After last month’s trial ended with a hung jury, the U.S. Justice Department is retrying Madison, Alabama, police officer Eric Parker for using excessive force when he arrested Indian national Sureshbhai Patel.
In defense attorney Robert Tuten’s opening remarks on Tuesday, he turned the blame on the Gujarati-speaking Patel for injuries sustained during the arrest, saying, “When you come to the U.S. we expect you to follow our laws and speak our language.”
In the February arrest, dash-cam footage of which can be seen above, Parker and another officer confronted 57-year-old Patel after someone called the police on Patel for alleged suspicious behavior. Patel, who was in the country visiting his son and reportedly does not speak fluent English, did not immediately respond to requests for identification. He also said many times that he did not speak English. When Patel started to walk away from the officers, Parker used a leg sweep to take him down and arrest him. Patel sustained severe injuries and required spinal surgery; he was using a walker as recently as last month’s federal trial. The violent nature of the arrest prompted outrage from American and Indian government officials, and led a federal grand jury to indict Parker. If found guilty of the current excessive force charge, Parker could spend up to ten years in prison.
Last month’s hung jury, which resulted in a mistrial, was divided 10-2 along gender and race lines with the only guilty votes coming from the jury’s two black women. None of the men were black. This time around, after two days of closed-door jury selection, both sides agreed to a jury of three men and 11 women. Four of the women are black.

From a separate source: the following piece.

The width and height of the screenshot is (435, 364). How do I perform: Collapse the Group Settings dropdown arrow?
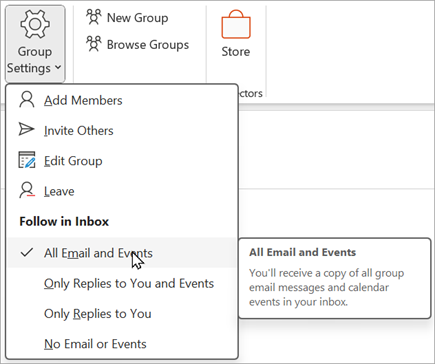click(x=58, y=68)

Assistant U.S. Attorney Robert Posey, like Tuten, focused his opening remarks on Patel’s actions prior to the arrest and injury. According to a report from AL.com, Posey argued that Parker unlawfully threatened Patel:
Assistant U.S. Attorney Robert Posey told the jury that Patel told Parker “no English” five times, that he said “India” three times, that he pointed to his son’s home and kept trying to walk officers toward the home. Posey said Patel made no sudden movements.
“Then Parker starts threatening Mr. Patel,” said Posey, introducing a new line of argument. Posey told the jury how Parker ordered Patel to stop jerking around although Patel appears to be standing still.
“Mr. Parker kicks Mr. Patel’s leg out from under him and at the same time pushes his head and shoulders full force into the frozen ground,” said Posey.
Tuten, while acknowledging that Patel’s injuries were “unfortunate,” alleged that Patel understood the commands, but disobeyed them:
He pointed out Patel had visited his son off and on and had spent about eight months in the United States before arriving a few days before the Feb. 6 takedown.
Tuten said Patel recognized the police, but walked off anyway . “He refused to take his hands out of his pockets,” said Tuten.
Tuten argued that police can’t know if a person is reaching for a gun or a knife or a razor blade. He said police are trained to control the hands for officer safety.
“There are people out there in the world that will kill a police officer just because they are a cop,” Tuten told the jury.
Patel testified through an interpreter on Wednesday. The Guardian reports that Patel repeated his claim that he doesn’t speak English.